[[ Supplied passage open ]]
Getting rid of NAs or NULLs

This data file had lot’s of empty cells which convert to the NAs you can see in the wide data head above. Now the columns are all gathered, getting rid of these dud rows is easy.

There are special functions to check for NA and NULL values which can be used within conditions; is.na() and is.null(). These return TRUE if the object passed to the function is NA or NULL respectively. To filter those which do NOT match, just use the exclamation mark operator ! infront of the function.

# subset rows that contain actual pulse rates 
# (ie: those that are not NA)
exercise_long %>% filter(!is.na(pulse.rate))

Fixing gathered keys that have lost numerical format

In this case, we had numerical data as column headings for all the minutes after exercise when pulse rate was recorded. Because columns are objects in R, they get prefixed with X automatically (you can’t have objects that begin with numbers).

# let's take a look
str(exercise_long$time)
##  Factor w/ 31 levels "Before","X1",..: 1 1 1 1 1 1 1 1 1 1 ...

To plot anything useful with our time column these need converting back to real numbers.

# first let's subset all the times after exercise
after_exercise <- exercise_long %>% filter(time != "Before")
# now we can replace the time column with new formatted times
after_exercise$time <- as.numeric( # makes them numeric
  # deletes Xs from factors by replacing them with an empty string
  gsub("X","", after_exercise$time) 
)
# check the structure
str(after_exercise$time)
##  num [1:960] 1 1 1 1 1 1 1 1 1 1 ...

If you wanted you could assign the before times as a minus number and merge these subsets back together. Earlier we used mutate to fix a single value within a dataframe, but here we can just replace the whole column with a repeated sequence using rep(x, times).

# subset all the times before exercise
before_exercise <- exercise_long %>% filter(time == "Before")
# update all before times to -5
before_exercise$time <- rep(-5, length(before_exercise$time))

Combining data

So far, we’ve been through many ways to pull data apart, getting individual rows and columns as well as groups of each, but what if we need to put data together?
[[ Supplied passage closed ]]
Things to do
**a.** Transcribe the R data-tidying tutorial from "# now we can" to "using rep(x, times).".
**b.** Write the next part of the R data-tidying tutorial, picking up after its last sentence.
The entries that come next are separate from the R data-tidying tutorial.
[[ Data section open ]]
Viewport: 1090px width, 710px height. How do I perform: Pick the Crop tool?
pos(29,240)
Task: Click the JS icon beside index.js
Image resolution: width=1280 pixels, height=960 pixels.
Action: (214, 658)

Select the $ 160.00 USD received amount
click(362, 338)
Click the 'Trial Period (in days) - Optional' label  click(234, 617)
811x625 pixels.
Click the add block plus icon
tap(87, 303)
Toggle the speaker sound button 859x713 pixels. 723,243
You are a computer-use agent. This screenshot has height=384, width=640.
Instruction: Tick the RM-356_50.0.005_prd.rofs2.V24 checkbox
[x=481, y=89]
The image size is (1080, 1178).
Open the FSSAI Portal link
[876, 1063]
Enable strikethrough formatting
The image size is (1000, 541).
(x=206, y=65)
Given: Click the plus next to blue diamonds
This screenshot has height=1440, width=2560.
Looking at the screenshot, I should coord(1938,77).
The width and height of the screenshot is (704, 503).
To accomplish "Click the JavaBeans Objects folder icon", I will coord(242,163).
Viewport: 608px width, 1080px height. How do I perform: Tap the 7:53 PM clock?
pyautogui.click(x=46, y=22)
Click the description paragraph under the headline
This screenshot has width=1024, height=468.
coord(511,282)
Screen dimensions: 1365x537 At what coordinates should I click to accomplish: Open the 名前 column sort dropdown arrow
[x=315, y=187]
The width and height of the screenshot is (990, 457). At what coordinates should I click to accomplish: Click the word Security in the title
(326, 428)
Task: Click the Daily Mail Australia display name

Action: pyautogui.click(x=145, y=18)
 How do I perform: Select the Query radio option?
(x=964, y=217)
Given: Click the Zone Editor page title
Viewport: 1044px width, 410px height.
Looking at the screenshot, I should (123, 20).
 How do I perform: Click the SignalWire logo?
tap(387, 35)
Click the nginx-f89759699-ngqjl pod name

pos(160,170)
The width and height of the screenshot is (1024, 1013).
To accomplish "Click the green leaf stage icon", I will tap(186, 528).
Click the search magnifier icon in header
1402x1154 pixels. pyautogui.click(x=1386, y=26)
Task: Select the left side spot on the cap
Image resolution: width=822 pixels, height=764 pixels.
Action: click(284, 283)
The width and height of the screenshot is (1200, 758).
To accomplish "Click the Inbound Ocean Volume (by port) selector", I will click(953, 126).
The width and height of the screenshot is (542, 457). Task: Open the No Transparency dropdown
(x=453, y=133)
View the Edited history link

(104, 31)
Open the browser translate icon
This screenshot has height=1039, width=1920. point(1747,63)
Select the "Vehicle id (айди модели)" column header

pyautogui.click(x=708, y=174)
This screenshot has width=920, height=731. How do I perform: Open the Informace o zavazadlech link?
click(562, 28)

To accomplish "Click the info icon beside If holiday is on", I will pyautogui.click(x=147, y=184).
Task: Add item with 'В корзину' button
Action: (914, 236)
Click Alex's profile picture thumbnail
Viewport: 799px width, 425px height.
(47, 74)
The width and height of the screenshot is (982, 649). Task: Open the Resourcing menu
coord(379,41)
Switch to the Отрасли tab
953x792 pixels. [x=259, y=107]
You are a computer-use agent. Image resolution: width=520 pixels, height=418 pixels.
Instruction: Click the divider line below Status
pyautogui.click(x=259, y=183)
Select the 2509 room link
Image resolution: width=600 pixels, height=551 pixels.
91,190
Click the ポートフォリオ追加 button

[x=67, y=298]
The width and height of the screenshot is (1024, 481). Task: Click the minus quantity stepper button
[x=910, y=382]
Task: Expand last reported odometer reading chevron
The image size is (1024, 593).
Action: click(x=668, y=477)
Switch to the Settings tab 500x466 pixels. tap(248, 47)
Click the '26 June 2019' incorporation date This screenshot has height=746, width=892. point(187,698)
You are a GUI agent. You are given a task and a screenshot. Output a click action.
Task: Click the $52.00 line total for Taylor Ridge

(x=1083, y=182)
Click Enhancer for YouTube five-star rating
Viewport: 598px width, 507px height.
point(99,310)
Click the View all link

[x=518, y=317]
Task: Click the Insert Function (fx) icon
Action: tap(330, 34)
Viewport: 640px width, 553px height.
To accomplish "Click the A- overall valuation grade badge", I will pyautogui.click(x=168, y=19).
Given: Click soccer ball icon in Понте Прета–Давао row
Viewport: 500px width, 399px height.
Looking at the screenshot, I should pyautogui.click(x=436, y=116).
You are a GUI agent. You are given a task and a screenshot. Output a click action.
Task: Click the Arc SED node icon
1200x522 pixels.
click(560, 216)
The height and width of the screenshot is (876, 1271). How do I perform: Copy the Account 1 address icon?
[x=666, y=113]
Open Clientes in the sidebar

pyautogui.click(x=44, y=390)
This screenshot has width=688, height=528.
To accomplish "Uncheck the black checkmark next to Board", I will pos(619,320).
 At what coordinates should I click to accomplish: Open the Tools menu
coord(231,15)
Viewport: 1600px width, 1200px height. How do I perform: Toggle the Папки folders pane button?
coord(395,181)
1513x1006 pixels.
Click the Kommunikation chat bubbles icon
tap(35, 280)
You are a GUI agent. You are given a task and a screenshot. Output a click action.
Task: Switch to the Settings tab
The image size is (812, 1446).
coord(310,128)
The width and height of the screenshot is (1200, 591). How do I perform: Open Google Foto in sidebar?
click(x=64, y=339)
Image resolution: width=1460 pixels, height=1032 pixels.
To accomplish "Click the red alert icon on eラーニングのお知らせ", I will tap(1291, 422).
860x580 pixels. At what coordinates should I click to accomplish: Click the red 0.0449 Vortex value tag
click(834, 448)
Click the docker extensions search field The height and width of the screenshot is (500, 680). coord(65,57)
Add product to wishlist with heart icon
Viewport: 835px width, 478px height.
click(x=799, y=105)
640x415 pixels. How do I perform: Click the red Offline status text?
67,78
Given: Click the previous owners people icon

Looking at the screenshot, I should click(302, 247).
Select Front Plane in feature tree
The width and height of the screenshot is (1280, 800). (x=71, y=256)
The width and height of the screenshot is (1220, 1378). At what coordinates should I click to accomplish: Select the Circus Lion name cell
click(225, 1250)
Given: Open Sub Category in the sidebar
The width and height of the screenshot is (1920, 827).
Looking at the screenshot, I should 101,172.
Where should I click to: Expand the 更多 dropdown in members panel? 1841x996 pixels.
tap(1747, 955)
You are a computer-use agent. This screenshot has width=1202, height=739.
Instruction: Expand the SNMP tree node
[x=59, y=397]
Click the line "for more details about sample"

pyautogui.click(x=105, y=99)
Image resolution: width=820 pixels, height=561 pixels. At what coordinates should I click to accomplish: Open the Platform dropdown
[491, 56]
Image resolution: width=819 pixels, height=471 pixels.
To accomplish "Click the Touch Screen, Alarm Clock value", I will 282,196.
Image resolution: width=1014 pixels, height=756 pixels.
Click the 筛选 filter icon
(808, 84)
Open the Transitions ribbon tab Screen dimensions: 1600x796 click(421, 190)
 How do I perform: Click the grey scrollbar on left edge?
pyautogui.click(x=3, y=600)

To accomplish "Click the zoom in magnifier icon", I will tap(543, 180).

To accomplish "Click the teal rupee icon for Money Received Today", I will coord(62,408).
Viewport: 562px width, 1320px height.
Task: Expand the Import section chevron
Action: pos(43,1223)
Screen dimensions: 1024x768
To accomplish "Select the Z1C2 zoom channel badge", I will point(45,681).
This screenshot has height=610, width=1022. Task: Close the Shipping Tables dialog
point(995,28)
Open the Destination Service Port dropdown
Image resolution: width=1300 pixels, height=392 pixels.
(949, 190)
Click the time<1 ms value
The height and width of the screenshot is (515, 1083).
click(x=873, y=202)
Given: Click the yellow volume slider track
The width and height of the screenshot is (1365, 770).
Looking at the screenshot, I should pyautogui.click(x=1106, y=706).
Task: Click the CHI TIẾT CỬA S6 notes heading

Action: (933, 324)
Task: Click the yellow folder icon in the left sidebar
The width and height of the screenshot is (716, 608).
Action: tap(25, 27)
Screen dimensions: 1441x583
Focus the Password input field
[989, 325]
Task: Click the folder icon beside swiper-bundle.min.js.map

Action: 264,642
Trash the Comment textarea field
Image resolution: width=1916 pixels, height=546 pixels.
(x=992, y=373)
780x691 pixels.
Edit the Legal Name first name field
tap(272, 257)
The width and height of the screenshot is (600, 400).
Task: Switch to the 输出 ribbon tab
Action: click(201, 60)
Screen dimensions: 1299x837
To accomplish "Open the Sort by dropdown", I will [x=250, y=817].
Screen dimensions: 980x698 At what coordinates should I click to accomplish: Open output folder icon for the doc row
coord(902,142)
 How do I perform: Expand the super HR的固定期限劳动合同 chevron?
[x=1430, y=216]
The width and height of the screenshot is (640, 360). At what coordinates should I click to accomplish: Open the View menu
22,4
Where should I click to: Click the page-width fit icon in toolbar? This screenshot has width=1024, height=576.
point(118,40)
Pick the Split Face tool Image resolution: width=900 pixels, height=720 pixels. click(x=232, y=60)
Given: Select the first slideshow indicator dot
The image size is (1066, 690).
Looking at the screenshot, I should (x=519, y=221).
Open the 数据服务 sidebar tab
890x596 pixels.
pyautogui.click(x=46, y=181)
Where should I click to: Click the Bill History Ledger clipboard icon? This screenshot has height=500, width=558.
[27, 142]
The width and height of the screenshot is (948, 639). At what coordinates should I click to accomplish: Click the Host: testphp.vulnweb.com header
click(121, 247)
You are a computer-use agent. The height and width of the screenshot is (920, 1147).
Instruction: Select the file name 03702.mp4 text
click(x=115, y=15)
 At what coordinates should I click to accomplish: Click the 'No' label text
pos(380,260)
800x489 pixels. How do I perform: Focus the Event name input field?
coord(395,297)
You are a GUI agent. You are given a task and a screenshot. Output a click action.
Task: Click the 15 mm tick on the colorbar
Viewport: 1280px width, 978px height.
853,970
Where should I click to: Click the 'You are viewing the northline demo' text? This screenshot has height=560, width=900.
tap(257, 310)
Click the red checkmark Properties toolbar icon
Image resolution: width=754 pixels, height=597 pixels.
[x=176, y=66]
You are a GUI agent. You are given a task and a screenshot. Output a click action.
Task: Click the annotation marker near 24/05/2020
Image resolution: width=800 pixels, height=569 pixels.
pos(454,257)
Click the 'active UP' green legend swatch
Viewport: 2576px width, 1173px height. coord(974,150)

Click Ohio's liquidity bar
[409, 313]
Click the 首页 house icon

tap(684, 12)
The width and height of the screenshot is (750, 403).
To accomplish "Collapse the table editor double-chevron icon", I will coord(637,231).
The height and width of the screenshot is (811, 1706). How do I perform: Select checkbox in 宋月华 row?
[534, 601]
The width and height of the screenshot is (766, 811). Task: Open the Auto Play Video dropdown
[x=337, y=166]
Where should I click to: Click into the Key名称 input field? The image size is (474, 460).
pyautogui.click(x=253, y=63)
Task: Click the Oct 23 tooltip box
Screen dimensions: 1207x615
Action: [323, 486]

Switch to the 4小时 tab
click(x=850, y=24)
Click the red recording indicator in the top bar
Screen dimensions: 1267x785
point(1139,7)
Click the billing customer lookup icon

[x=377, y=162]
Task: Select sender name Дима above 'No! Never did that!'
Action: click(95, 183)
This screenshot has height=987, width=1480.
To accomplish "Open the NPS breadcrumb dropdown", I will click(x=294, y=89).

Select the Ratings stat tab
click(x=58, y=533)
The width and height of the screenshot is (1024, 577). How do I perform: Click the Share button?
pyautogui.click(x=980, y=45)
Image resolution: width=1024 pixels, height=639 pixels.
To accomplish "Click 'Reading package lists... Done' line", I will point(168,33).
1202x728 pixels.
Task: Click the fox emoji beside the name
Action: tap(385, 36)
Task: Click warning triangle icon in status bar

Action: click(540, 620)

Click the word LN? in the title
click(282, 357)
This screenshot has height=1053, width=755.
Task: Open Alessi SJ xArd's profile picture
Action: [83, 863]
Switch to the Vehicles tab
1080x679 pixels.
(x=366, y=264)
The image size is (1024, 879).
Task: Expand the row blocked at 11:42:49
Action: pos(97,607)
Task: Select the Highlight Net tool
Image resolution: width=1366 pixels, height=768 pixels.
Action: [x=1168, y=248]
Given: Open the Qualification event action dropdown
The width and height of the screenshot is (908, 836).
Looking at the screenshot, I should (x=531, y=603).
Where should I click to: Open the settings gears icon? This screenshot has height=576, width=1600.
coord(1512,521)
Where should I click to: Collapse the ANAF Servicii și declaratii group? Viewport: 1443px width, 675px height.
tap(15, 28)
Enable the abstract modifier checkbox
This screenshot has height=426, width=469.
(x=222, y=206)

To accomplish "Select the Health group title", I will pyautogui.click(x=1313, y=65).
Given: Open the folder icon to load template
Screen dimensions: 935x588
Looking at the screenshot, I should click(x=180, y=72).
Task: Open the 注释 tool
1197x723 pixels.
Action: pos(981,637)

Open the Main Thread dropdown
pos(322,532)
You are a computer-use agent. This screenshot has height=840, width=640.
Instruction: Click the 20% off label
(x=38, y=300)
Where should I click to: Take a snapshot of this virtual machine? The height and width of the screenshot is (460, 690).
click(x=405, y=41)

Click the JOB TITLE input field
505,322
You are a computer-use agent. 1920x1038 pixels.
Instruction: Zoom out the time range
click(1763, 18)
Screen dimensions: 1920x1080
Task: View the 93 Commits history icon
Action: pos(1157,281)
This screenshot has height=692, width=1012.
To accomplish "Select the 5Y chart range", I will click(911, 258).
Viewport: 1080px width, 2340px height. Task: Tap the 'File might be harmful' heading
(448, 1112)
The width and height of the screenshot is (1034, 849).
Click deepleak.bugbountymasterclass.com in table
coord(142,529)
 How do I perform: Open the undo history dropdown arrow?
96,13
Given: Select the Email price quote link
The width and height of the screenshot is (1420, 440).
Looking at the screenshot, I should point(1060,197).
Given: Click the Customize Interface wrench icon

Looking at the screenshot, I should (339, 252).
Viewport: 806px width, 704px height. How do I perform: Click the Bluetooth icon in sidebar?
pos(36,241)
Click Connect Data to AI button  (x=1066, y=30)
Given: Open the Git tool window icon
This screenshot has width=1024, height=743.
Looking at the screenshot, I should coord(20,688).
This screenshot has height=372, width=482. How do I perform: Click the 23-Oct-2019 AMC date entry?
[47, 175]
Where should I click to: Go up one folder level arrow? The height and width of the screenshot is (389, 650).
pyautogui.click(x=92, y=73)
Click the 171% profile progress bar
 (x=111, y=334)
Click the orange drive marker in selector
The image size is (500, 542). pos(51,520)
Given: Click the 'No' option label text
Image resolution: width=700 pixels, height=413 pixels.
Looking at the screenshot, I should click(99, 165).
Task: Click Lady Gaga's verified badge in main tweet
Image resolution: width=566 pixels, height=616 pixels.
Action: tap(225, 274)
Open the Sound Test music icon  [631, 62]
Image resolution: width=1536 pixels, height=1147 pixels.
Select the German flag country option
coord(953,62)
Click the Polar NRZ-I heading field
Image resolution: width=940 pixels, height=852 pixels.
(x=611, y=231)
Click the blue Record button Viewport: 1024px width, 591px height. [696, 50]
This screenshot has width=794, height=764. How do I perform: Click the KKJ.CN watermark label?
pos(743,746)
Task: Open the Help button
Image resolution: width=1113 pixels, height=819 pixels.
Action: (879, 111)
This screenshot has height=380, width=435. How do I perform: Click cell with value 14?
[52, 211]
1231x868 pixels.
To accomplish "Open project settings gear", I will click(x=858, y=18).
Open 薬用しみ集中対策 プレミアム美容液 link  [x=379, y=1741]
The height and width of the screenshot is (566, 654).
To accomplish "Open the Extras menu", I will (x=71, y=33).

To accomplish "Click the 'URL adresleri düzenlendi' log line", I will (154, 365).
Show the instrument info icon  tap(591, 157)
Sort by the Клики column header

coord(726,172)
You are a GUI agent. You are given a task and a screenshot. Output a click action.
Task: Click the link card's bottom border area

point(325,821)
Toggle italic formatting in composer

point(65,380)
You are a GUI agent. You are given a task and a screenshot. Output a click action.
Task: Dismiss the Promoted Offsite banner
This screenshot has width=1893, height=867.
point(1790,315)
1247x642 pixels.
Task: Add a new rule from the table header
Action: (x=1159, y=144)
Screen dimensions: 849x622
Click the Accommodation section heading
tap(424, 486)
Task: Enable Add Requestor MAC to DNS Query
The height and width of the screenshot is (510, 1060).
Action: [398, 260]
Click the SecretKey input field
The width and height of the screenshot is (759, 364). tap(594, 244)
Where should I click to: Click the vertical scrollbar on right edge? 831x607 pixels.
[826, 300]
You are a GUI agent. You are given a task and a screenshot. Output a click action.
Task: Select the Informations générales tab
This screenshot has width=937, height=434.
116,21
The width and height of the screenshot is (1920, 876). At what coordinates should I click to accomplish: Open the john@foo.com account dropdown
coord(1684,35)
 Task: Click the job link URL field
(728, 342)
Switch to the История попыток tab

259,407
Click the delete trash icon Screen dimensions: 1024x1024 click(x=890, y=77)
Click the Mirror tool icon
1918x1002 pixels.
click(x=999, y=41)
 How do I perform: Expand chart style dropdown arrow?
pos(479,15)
[[ Data section closed ]]
Answers for this exercise
**a.**
# now we can replace the time column with new formatted times
after_exercise$time <- as.numeric( # makes them numeric
  # deletes Xs from factors by replacing them with an empty string
  gsub("X","", after_exercise$time) 
)
# check the structure
str(after_exercise$time)
##  num [1:960] 1 1 1 1 1 1 1 1 1 1 ...

If you wanted you could assign the before times as a minus number and merge these subsets back together. Earlier we used mutate to fix a single value within a dataframe, but here we can just replace the whole column with a repeated sequence using rep(x, times).

**b.**
Vertically

To bind sets of rows together they need to have the same columns. Our before and after exercise subsets are both sets of rows with the same column headings. They can be combined vertically by binding the rows together.

# row bind subsets into a new dataframe
exercise_long <- rbind(before_exercise, after_exercise)
# check structure
str(exercise_long)
## 'data.frame':    992 obs. of  3 variables:
##  $ person    : Factor w/ 32 levels "1","2","3","4",..: 1 2 3 4 5 6 7 8 9 10 ...
##  $ time      : num  -5 -5 -5 -5 -5 -5 -5 -5 -5 -5 ...
##  $ pulse.rate: int  80 88 70 79 68 59 56 84 56 56 ...

Horizontally

To bind columns together they need to contain vectors of the exact same length. Use cbind() just as rbind() was used above. Or, for finer control of column placement, use add_column() from the {tidyverse}.

# overwrite data frame with version that has an extra column
exercise_long <- add_column(
  exercise_long, # data to add a column to
  "exercise.type" = as.factor( # new column name = contents
    rep("cycling", length(exercise_long$person))
  ),
  .after = 1 # after column 1
)
# check the structure
str(exercise_long)
## 'data.frame':    992 obs. of  4 variables:
##  $ person       : Factor w/ 32 levels "1","2","3","4",..: 1 2 3 4 5 6 7 8 9 10 ...
##  $ exercise.type: Factor w/ 1 level "cycling": 1 1 1 1 1 1 1 1 1 1 ...
##  $ time         : num  -5 -5 -5 -5 -5 -5 -5 -5 -5 -5 ...
##  $ pulse.rate   : int  80 88 70 79 68 59 56 84 56 56 ...